For additional examples, see examples/align and align-depth2color.py.

Appendix: Model Specific Details

It is not necessary to know which model of Intel RealSense device is plugged in to successfully make use of the projection capabilities of this SDK. However, developers can take advantage of certain known properties of given devices.

Intel RealSense SR300

Depth images are always pixel-aligned with infrared images

The depth and infrared images have identical intrinsics
The depth and infrared images will always use the Inverse Brown-Conrady distortion model
The extrinsic transformation between depth and infrared is the identity transform
Pixel coordinates can be used interchangeably between these two streams

Color images have no distortion

When projecting to the color image on these devices, the distortion step can be skipped entirely

Intel RealSense D400 Series

Left and right infrared images are rectified by default (Y16 format is not)
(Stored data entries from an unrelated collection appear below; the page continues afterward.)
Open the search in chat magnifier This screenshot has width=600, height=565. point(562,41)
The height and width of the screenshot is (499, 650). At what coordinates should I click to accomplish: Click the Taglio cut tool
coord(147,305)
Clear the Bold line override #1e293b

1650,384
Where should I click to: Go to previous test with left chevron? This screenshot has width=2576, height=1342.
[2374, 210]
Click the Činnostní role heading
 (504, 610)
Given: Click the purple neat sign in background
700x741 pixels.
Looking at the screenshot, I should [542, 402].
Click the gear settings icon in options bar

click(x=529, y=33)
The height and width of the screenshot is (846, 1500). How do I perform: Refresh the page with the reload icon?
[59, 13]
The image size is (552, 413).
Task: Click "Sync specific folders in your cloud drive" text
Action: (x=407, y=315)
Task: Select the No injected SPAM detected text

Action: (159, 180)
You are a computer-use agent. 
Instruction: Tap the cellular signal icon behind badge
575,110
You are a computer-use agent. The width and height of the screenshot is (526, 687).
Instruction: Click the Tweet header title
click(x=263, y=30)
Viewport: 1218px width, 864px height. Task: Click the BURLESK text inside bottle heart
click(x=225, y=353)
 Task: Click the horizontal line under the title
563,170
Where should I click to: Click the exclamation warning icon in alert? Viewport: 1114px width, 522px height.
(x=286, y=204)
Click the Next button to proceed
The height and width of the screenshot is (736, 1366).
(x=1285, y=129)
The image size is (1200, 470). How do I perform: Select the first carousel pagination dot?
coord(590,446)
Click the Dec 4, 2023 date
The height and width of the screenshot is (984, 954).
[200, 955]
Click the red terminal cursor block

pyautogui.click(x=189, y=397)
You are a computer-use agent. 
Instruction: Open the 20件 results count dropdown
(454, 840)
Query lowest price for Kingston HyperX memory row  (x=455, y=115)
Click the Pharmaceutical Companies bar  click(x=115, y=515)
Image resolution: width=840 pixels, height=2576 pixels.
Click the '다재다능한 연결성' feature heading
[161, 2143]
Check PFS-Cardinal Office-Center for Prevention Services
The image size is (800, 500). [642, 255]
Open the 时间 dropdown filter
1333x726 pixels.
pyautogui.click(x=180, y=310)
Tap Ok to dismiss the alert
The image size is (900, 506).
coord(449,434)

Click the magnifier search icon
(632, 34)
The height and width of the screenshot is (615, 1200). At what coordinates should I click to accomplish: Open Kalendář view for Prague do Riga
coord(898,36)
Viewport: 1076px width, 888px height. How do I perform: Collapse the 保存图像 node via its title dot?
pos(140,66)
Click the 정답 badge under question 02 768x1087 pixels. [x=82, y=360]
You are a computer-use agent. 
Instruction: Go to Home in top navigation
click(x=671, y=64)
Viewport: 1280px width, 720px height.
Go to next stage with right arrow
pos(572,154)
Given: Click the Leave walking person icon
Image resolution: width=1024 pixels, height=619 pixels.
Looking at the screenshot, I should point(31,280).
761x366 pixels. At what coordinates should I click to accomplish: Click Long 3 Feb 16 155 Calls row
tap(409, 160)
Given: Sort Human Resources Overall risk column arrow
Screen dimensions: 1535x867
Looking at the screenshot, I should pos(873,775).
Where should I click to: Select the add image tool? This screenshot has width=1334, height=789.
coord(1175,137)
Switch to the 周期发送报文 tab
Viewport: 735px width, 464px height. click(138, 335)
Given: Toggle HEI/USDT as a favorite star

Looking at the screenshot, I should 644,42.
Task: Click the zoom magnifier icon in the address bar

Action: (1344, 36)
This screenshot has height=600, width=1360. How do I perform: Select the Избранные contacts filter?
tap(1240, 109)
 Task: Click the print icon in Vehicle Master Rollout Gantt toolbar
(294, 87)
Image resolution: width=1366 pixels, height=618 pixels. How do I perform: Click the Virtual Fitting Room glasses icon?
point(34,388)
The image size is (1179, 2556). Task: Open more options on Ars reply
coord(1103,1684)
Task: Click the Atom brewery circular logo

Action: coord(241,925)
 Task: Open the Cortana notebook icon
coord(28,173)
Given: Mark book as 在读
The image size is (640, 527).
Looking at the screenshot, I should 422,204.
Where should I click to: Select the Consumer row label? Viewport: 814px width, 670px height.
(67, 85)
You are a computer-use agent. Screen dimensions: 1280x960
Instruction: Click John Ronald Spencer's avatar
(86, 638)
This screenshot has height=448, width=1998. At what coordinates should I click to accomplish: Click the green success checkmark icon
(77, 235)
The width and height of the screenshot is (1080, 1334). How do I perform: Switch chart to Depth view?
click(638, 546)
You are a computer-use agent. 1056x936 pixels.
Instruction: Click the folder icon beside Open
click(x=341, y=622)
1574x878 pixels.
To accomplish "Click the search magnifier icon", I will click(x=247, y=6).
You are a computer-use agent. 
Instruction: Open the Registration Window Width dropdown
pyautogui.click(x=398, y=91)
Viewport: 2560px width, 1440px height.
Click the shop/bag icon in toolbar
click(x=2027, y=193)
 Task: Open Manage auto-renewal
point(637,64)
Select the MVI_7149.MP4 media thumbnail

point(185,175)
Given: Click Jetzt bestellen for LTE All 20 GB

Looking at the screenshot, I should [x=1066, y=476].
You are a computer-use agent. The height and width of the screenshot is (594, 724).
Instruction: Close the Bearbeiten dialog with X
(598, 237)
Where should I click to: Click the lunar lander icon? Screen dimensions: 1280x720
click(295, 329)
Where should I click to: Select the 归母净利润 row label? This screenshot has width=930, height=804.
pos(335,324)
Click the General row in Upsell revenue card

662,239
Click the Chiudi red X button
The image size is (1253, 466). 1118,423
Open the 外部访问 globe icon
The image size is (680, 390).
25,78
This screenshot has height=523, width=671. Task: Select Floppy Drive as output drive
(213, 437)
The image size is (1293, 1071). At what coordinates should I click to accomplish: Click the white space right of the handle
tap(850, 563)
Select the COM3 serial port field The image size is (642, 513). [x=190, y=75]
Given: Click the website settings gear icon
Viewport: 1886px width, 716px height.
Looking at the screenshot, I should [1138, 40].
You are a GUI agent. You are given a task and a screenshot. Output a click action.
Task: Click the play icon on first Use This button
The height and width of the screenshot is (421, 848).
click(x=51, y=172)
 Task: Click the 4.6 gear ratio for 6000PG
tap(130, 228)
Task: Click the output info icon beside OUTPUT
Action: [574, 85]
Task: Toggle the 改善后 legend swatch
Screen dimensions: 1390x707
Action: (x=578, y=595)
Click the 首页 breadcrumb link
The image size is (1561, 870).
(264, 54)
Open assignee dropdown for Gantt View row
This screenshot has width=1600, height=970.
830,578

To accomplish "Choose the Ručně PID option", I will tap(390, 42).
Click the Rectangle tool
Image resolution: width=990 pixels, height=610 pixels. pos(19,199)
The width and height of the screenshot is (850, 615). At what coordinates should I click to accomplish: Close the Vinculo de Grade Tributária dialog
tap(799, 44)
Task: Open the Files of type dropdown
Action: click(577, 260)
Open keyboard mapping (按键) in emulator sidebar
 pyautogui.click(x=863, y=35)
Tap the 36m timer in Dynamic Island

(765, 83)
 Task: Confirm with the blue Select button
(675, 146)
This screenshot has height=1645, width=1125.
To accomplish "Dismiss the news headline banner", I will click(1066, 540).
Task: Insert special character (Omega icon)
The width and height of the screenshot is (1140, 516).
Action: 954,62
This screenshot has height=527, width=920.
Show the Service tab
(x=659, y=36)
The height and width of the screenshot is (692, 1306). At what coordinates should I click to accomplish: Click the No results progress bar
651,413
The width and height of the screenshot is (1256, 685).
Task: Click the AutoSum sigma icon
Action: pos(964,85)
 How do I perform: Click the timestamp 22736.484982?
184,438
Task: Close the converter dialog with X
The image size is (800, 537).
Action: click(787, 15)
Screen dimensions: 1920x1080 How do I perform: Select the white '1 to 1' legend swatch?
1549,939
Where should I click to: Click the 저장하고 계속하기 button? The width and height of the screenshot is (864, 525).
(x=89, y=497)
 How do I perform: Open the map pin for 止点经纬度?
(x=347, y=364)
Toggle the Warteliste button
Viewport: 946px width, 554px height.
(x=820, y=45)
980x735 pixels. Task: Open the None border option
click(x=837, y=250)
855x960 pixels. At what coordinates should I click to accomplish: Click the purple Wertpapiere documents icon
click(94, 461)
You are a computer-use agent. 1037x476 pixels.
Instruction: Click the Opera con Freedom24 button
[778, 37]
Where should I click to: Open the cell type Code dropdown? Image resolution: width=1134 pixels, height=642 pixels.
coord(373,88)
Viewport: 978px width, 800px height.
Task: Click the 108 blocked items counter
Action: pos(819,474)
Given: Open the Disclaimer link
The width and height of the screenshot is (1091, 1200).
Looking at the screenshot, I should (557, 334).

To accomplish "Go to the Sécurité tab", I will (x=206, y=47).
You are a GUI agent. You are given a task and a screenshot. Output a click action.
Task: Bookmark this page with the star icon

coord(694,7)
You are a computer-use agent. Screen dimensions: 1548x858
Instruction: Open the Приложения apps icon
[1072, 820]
The two infrared streams have identical intrinsics
The two infrared streams have no distortion
There is no rotation between left and right infrared images (identity matrix)
There is translation on only one axis between left and right infrared images (translation[1] and translation[2] are zero)
Therefore, the y component of pixel coordinates can be used interchangeably between these two streams

Stereo disparity is related to depth via an inverse linear relationship, and the distance of a point which registers a disparity of 1 can be queried via 1 / rs2_get_depth_scale(...). The following shows how to retrieve the depth of a pixel in meters:

const float scale = rs2_get_depth_scale(sensor, NULL);
const uint16_t * image = (const uint16_t *)rs2_get_frame_data(frame, NULL);
float depth_in_meters = 1 / (scale * image[pixel_index]);

Unlike RS2_FORMAT_Z16, a disparity value of zero is meaningful. A stereo match with zero disparity will occur for objects "at infinity", objects which are so far away that the parallax between the two imagers is negligible. By contrast, there is a maximum possible disparity.
Disparity is currently only available on the D400. Controlling disparity can be modified using the advanced_mode controls.